Join us on Friday, Jan. 20, from 6 pm onwards, for a presentation at the ChertLüdde bookstore devoted to publications by Zora Mann and Gizem Karakaş.
The evening combines the works of the two artists through their aesthetic articulation of the complexity of the emotional and interior spheres.
On the occasion of the closing of Zora Mann's exhibition Nectar Hive, the artist invites us to a reading of her text, The Daughter of the Easter Egg, published in 2017. In this text, Mann transports us to a pivotal moment in her life, in which, as a result of inner shifts, she finds herself at the door with a psychiatric exploration of her emotive sphere.
The evening then shifts to a compelling personal reading of emotions and feelings, guided by Gizem Karakaş's cards, cards for playing or fortune telling, combining sensations and pictures, collected in an artistic edition under the name of Timeserving Cards.
About the books:
The Daughter of the Easter Egg
By Zora Mann
Published by ChertLüdde and Motto Books
Printed by Szaransky Productions
Designed by bruno — Giacomo Covacich
The Daughter of the Easter Egg is published in paperback format. The middle of the book holds a short text, while the rest of the pages are blank. Originally published for the artist’s installation in Art Basel Statements in 2017, the book was deliberately left almost empty to form a shell-like boundary of blank pages around Mann’s autobiographical text. Drawn from Mann’s rich life experience, the book documents the latter period of the artist’s modeling career and how her drug use sparked an episode of psychosis.

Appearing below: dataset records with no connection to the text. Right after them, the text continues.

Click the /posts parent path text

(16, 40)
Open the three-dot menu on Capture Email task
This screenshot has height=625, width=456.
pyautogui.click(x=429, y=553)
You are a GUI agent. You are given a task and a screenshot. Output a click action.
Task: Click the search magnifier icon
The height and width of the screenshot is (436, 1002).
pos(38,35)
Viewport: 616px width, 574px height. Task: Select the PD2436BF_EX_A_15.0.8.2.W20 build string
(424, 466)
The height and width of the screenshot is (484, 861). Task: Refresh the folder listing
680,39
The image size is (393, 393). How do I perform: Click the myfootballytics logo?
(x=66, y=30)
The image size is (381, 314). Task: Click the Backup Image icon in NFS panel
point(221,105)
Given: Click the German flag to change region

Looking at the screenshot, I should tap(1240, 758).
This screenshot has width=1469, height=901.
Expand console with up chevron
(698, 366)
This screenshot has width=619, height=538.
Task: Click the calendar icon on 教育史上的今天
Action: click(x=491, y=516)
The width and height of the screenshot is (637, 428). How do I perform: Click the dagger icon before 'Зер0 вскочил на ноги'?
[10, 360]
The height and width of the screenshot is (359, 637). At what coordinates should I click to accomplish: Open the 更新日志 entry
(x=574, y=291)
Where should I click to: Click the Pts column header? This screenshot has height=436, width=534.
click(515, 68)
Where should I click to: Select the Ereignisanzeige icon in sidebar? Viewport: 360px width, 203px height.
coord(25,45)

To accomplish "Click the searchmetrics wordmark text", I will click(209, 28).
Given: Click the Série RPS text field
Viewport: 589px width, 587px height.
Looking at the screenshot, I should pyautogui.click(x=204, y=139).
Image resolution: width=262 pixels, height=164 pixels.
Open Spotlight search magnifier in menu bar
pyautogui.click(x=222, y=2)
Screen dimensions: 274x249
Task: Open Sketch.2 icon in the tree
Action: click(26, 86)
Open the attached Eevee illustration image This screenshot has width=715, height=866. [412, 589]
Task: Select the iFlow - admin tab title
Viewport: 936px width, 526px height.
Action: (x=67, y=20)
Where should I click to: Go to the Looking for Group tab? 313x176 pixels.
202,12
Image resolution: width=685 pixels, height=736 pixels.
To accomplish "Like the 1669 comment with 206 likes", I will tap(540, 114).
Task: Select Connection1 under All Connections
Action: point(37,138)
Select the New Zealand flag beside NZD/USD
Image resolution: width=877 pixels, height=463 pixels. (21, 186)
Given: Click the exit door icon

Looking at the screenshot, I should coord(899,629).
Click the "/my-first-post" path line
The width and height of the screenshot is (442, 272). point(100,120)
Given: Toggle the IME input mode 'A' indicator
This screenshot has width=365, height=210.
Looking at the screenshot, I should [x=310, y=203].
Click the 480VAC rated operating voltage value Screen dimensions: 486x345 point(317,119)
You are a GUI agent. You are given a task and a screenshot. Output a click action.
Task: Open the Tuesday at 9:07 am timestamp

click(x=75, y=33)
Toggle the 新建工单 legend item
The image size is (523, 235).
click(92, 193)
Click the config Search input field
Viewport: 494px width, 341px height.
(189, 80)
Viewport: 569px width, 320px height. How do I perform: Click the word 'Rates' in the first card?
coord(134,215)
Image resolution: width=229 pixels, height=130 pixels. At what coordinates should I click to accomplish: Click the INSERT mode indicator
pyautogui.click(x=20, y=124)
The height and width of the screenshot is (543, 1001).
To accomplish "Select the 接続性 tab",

Zamane Kartları / Timeserving Cards
By Gizem Karakaş
Published by Onagöre, limited edition of 100
English
Contains 80 cards, 8 x 11 cm
These photographs capture moments of feeling, thinking and trying to make sense of the world whilst looking at a body of water or a bunch of stones, gazing at the ground or the air, or even when staring at an armchair. Keeping track of the past, not forgetting anything, and hence attempting to save everything must be a concern of yours too, like everybody else. When you decide to move forward and not look back, with the desire to let go of the past, you realize that your brain can only perceive time in a linear way and is incapable of thinking of the future independently of the past; imagining the future is actually a form of nostalgia. While looking at the photos in your archive, you might find consolation in focusing on how they make you feel today, rather than trying to reach back to the moment they were taken. After all, today is closer to tomorrow than yesterday. As you update these photos with your fresh feelings taking shape in the current moment, you realize that what loosens the tension between the past and the future is the present: it’s your perception of the now. The past and the future are just stories you tell yourself at this very instant. Everything that happens at the moment is temporary, no feeling is final. Timeserving Cards are dedicated to Today, which provides you with clarity in the cycle of time, and allows you to tell stories that change and transform every day.
About the Authors:
Zora Star Cahusac Mann was born in 1979 in the UK and spent her childhood shifting between Europe, Africa, and America.
She attended art school at Villa Arson in Nice, France, where she developed her distinct, hypersaturated artistic voice. Mann’s identifiable aesthetic ventures into the realms of disparate experiences and scores of interests. Her vibrating, psychedelic expression finds influence in folklore, geometry, dreamlike shifts, vibrant, affective color palettes, and surreal repetition that moves in relation to so many other competing movements. Leaning into psychic change, memory, and visceral registers of emotion, Mann explodes in color onto canvases, sculptures, etchings, murals, ceramics, and shields. Shields and talisman for Mann, is an incantation of therapeutic mitigation, porous membranes exploring the tender machinations of healing. Theoretical musings on fragmentation and the philosophical ticks of psychology, science fiction, literature, and natural structures, show up in bold, inquisitive creative displacement. Fractures and aesthetic bursts allude to states of mind that invite the cooperation of the involute unconscious, and she enters this risky zone with equal trepidation and innovative confidence. Mann’s hallucinogenic manifestations pulsate and throb, challenging us to drift in and out of the incorporeal in kaleidoscopic mutation.
Gizem Karakaş (b. 1987, Ankara) is an artist and cultural worker based in Istanbul.
In her practice, she focuses on the struggles, ironies, comedy, and poetry of everyday life with semi-fictional narratives of an individual becoming, navigating interpersonal and context-based relationships. Her photo, video, sound, performance, and text-based works explore the concept of sincerity in relationships through the ambiguous areas that are left between the intimate and the public, reality and fiction, art and life.
Considering the value of art through the relationships established around it, putting friendship at the center of art production, exploring collaborative working methods are central to Karakaş’ artistic approach. Hence relationships is not only a concept that she explores through her works but also an attitude / a gesture / a method that she has adopted as a creation process.
She is a member of the collectives, HAH since 2017 and Medyartiz since 2011. She is one of the faces of Hayırlı Evlat since 2017.
She is currently the Cultural Activities Coordinator in Saint-Joseph French High School in Istanbul.